── Records shown ──

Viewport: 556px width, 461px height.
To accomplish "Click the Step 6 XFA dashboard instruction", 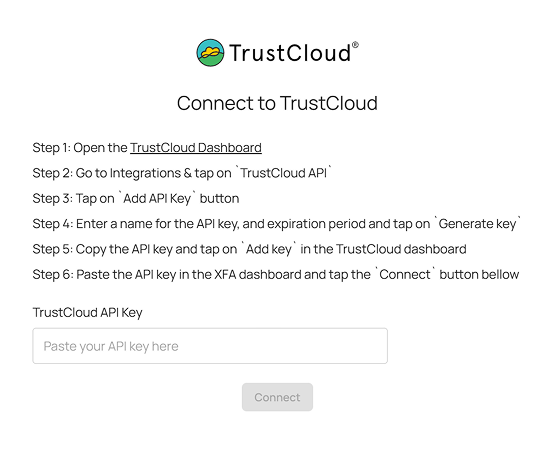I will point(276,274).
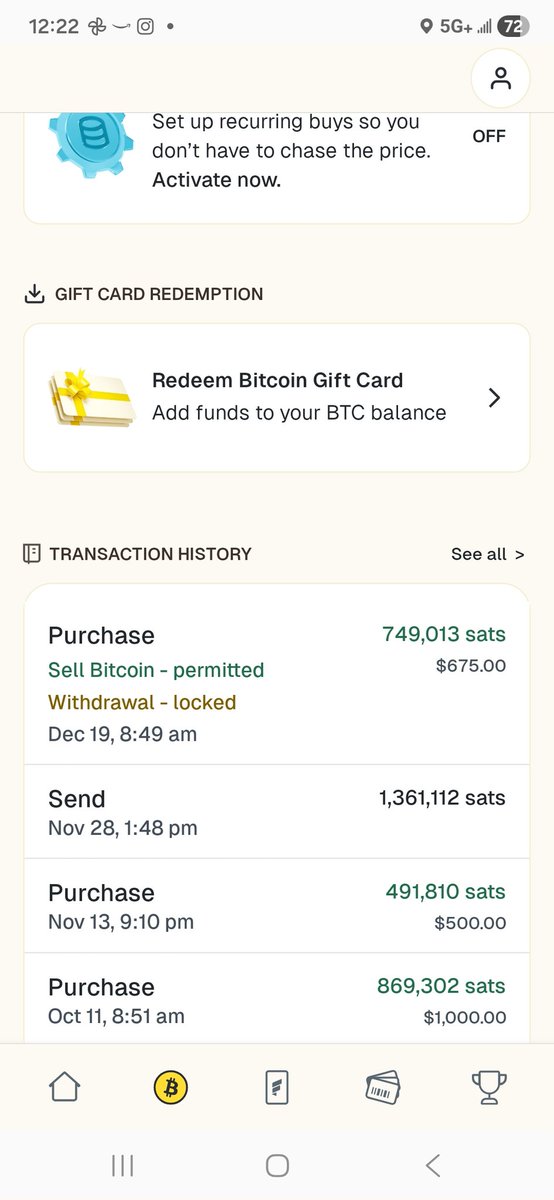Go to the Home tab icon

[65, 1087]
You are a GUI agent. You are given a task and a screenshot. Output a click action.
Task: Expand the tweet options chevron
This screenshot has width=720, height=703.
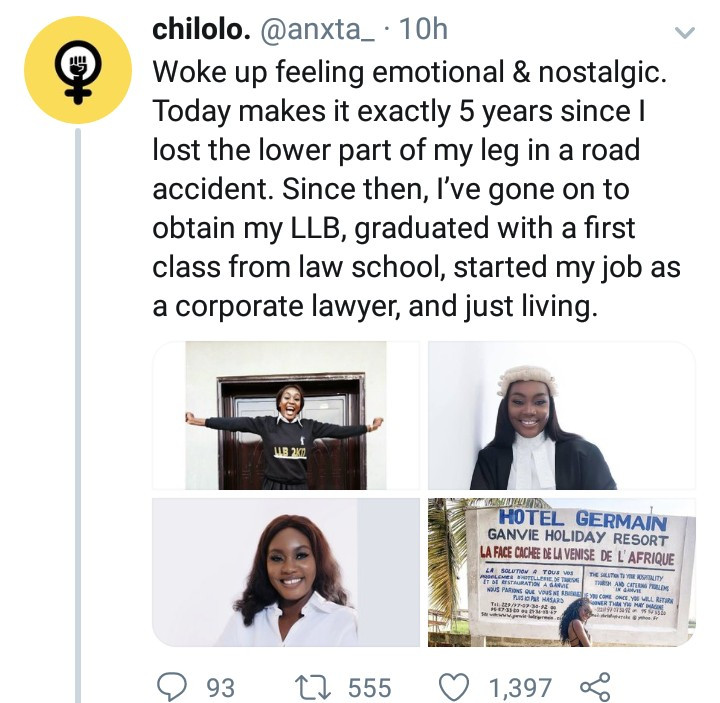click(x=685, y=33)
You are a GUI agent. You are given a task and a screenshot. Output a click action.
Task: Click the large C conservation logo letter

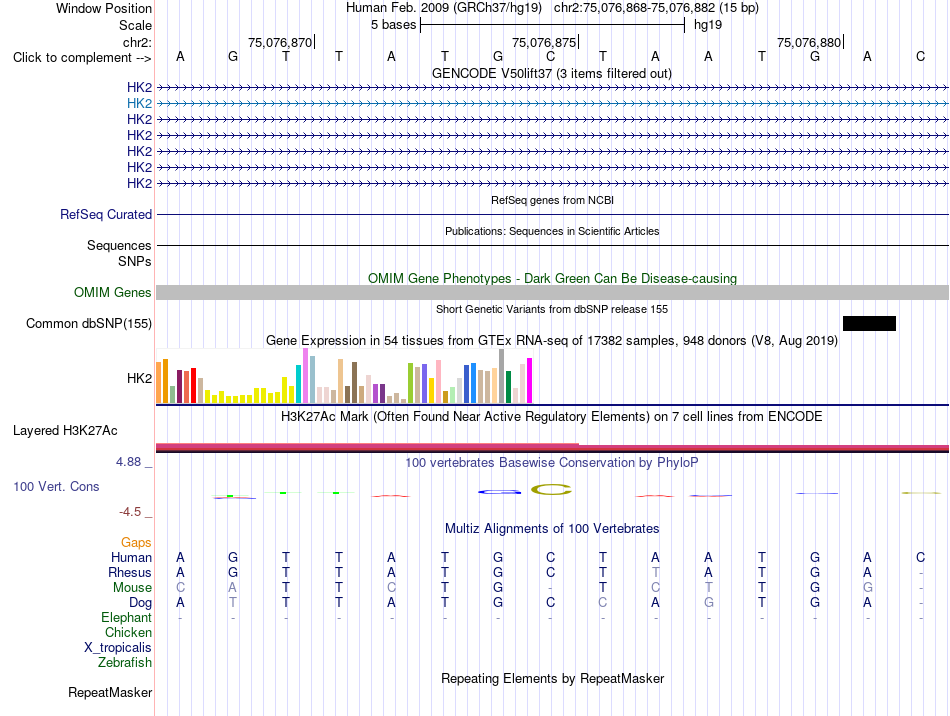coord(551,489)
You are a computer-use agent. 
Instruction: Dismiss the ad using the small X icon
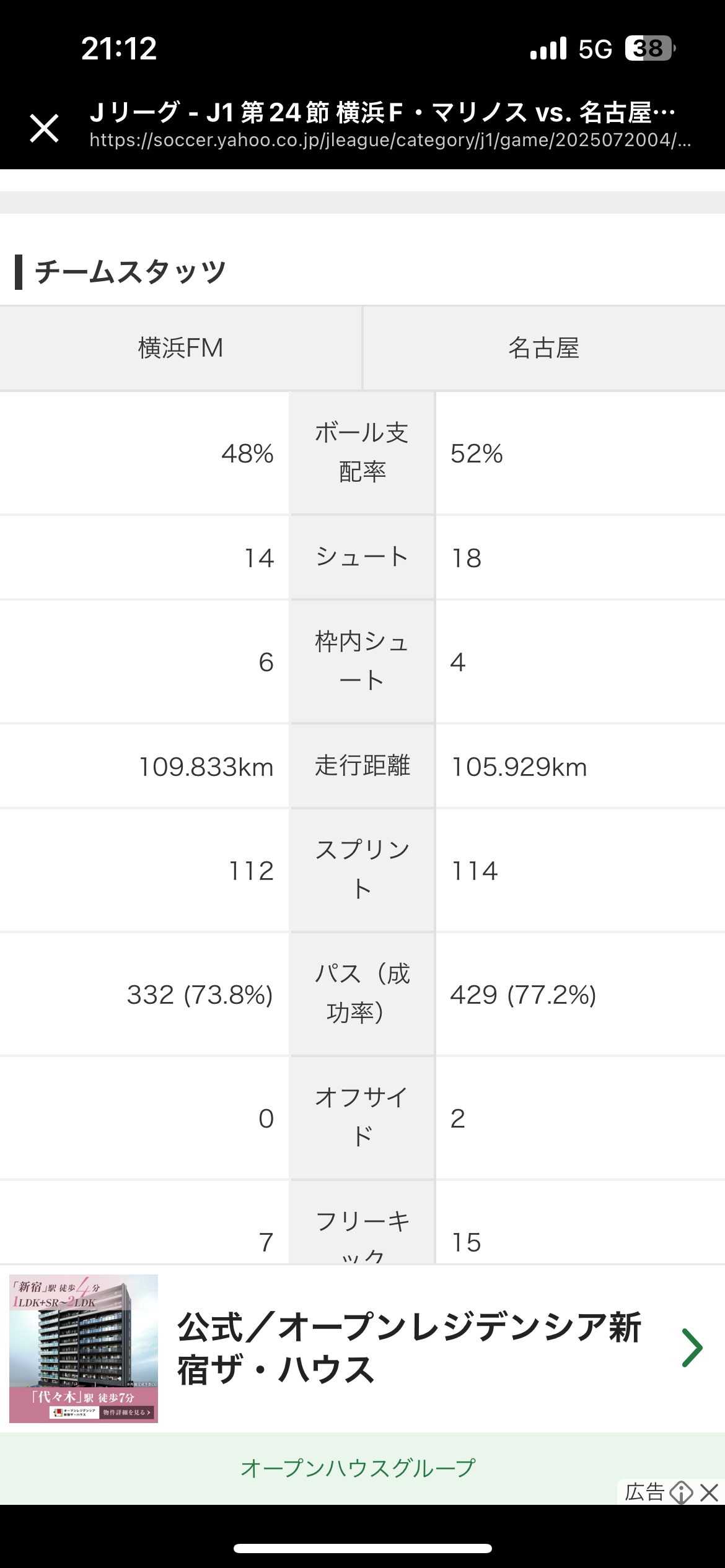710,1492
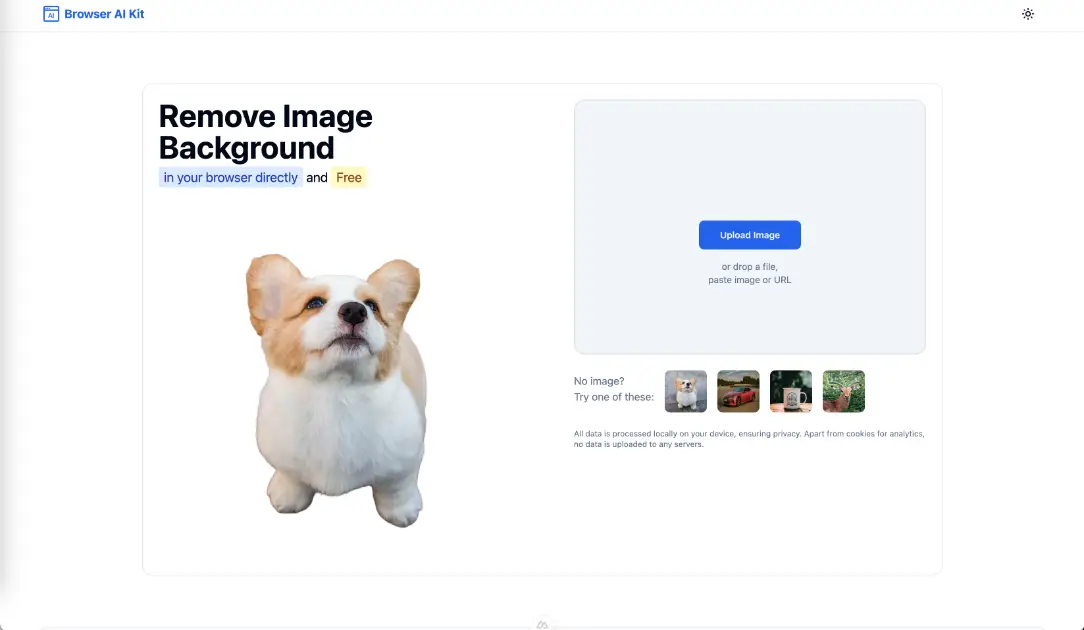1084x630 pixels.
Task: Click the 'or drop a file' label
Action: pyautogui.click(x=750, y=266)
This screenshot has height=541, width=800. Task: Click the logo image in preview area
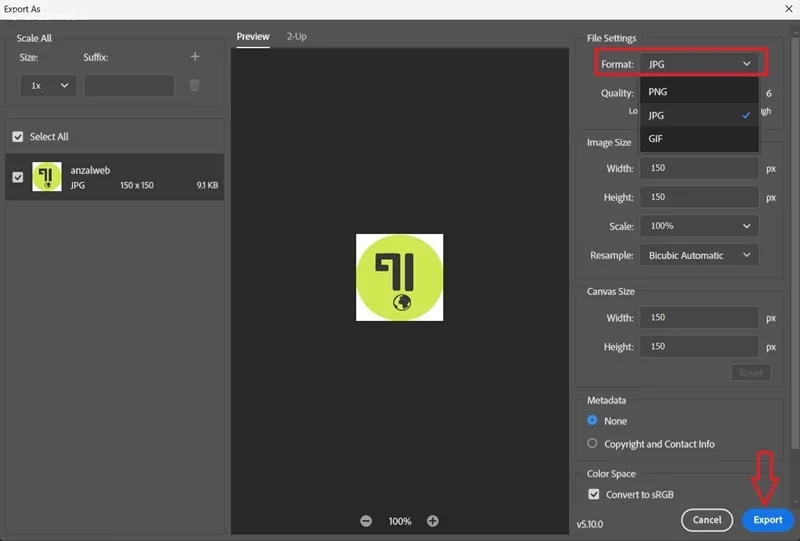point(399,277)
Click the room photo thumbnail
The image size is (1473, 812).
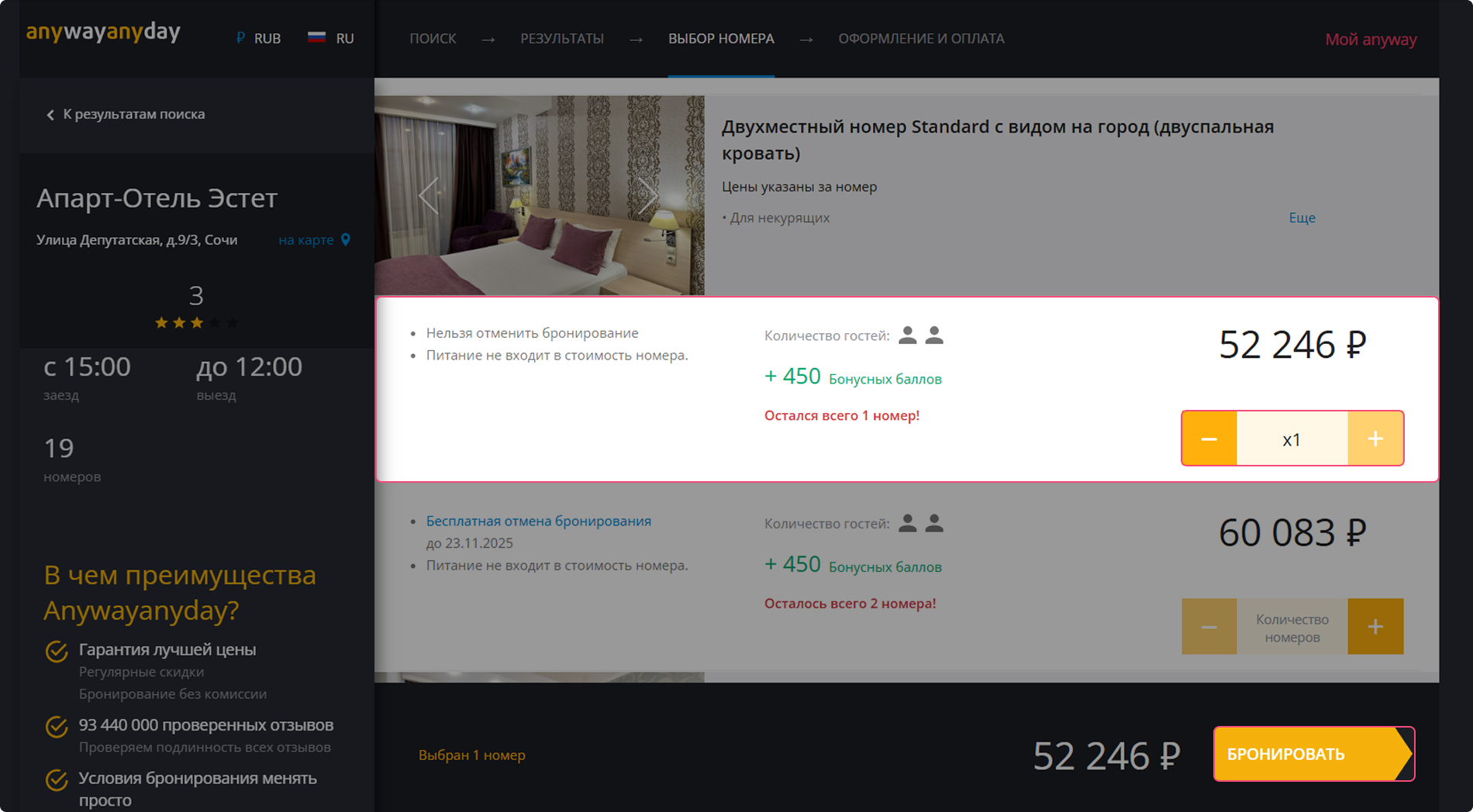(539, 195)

───

_Description of the task:_
List each line of the listing above that contains the string "screenshot".

_The output:_
You are a GUI agent. You are given a task and a screenshot. Output a click action.
This screenshot has width=720, height=703.
You are a GUI agent. You are given a task and a screenshot. Output a click action.
This screenshot has height=541, width=800. Task: Click the logo image in preview area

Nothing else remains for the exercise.